CIS backs SEC on fixed income securities charges

CIS backs SEC on fixed income securities charges

The Securities and Exchange Commission (SEC) has received support from the Chartered Institute of Brokers (CIS) to impose charges on fixed income securities in Nigeria’s capital market.

This was stated by Mr.  Olatunde Amolegbe, president of the CIS, stated in an interview with newsmen on Wednesday in Lagos.

Amolegbe stated that imposing a regulatory charge on transactions would not be a problem.

“The Securities and Exchange Commission is bringing significant regulations to all markets including the fixed income markets.

“This is to bring more sanity to those markets.

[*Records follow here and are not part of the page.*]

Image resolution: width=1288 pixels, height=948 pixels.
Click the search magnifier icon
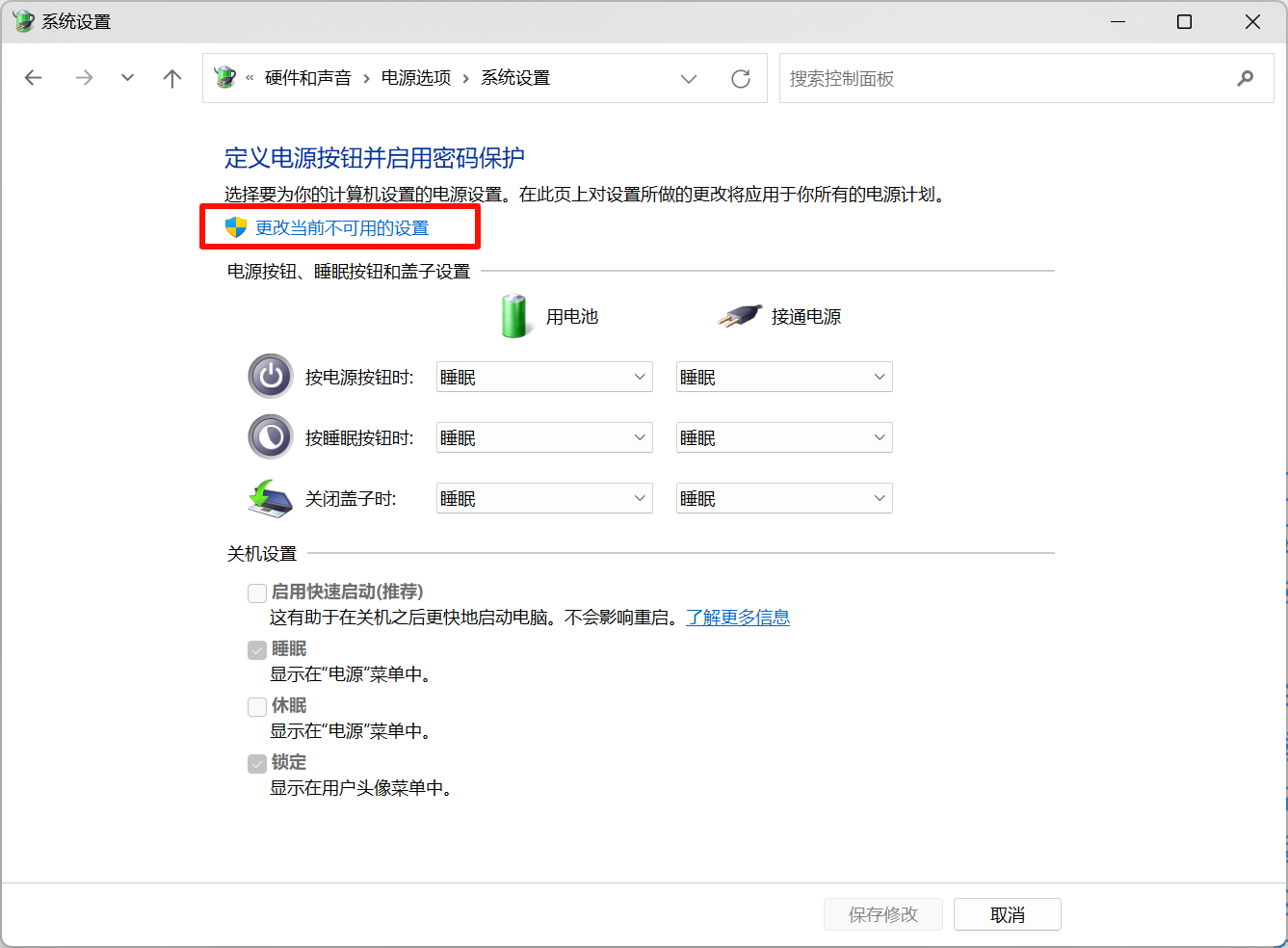pos(1246,78)
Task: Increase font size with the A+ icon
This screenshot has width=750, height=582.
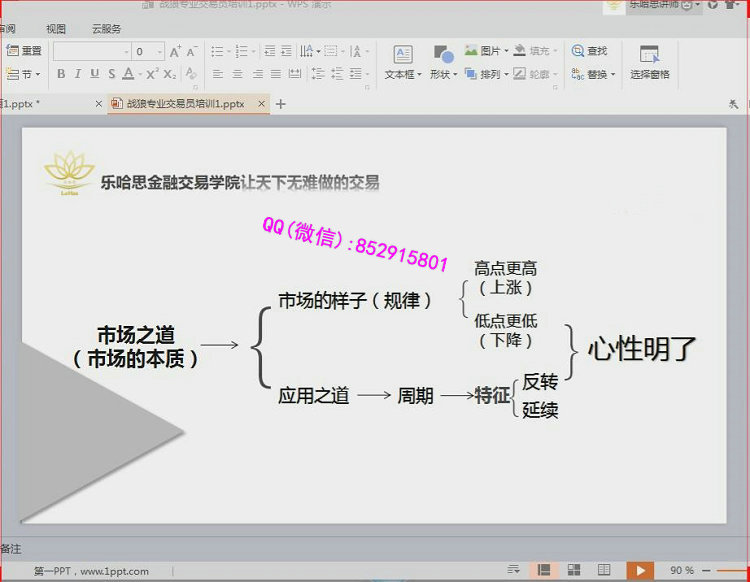Action: click(x=176, y=51)
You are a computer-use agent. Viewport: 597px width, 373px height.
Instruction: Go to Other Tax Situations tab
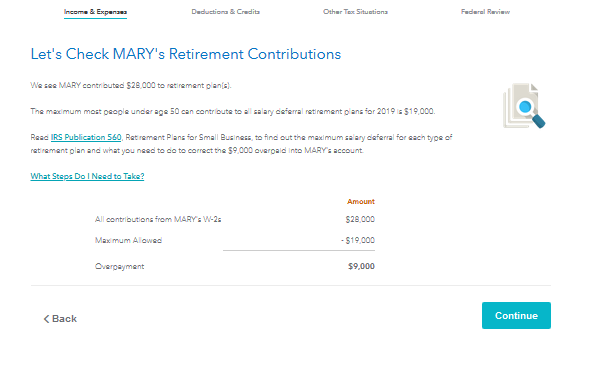click(355, 12)
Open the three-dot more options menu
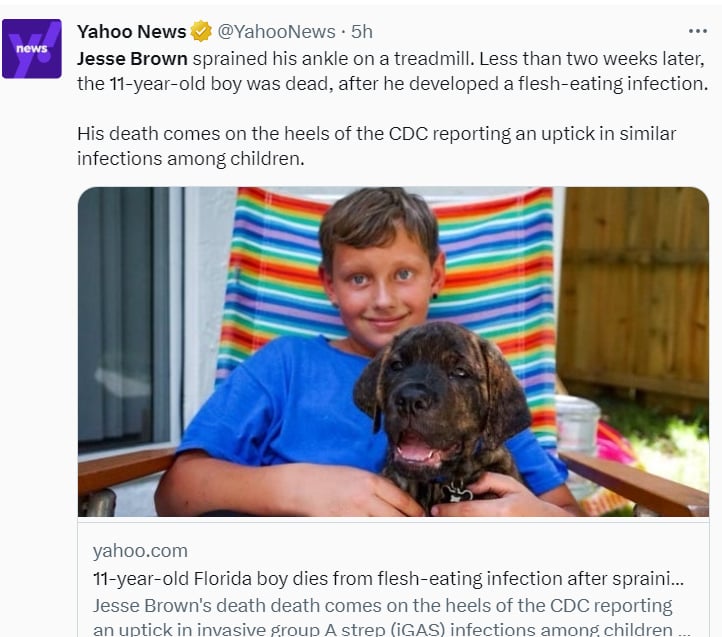The image size is (722, 637). pyautogui.click(x=698, y=31)

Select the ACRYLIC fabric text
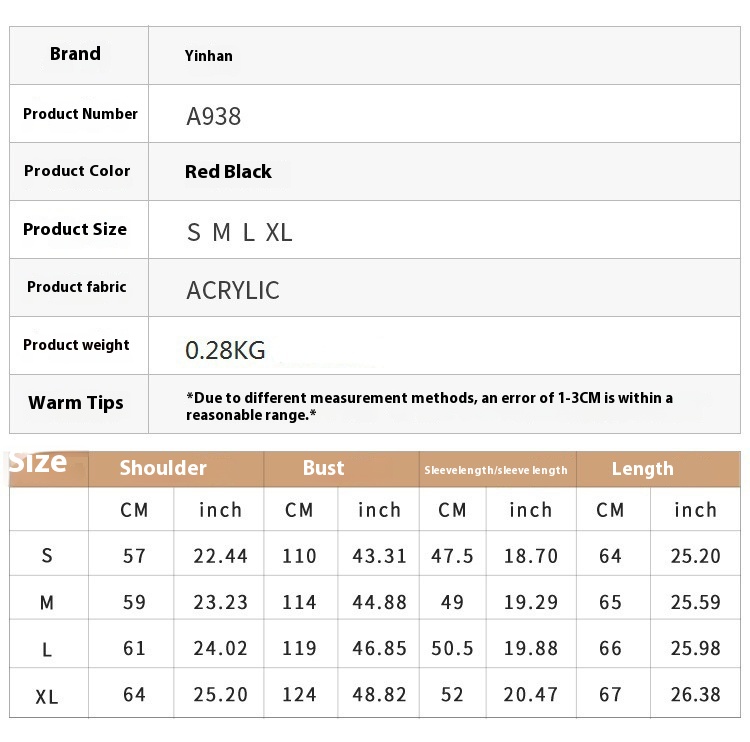tap(232, 290)
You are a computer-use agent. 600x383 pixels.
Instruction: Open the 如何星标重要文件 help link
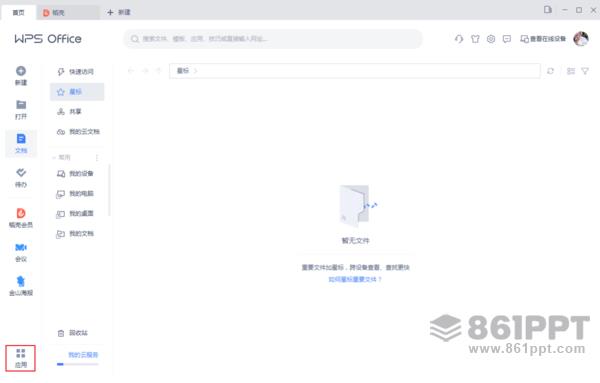pyautogui.click(x=355, y=279)
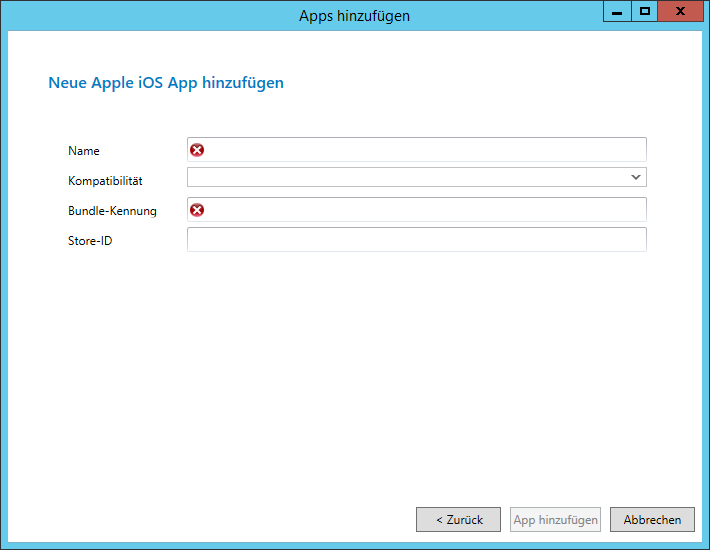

Therefore, there is no issue with the introduction of a regulatory charge on transactions.

“However, whether it should be as high as 0.02% is open to discussion,” he said.

The CIS CEO explained that the regulatory charge could increase net yield on instruments, reduce spreads, and impact trade volumes.

The SEC announced that it would begin charging a regulatory fee on fixed income (bond) secondary market transactions on January 1.

The SEC stated this in a circular issued in December 2021.

According to the commission, the circular was issued in accordance with Section 13(u) of the Investments and Securities Act (ISA) of 2007 and Schedule 1, Part D of the SEC Rules (Registration Fees, Minimum Capital Requirements, Securities and others).

The circular gives the SEC authority to levy fees on transactions involving investments and securities in Nigeria, among other things.

According to the circular, capital market operators and stakeholders were notified that a regulatory fee structure on secondary market bond transactions would go into effect on January 1st.

Bond transactions executed on a securities exchange, reported by voice or any other means to an Exchange, would be considered secondary market transactions on bonds, according to the document.

The SEC will charge 0.025 percent of the total value of all secondary market bond transactions under this fee structure, the circular stated.

The circular added that securities exchange where the transaction took place would charge a fee of not more than 0.025 percent of the total value of secondary market bond transactions.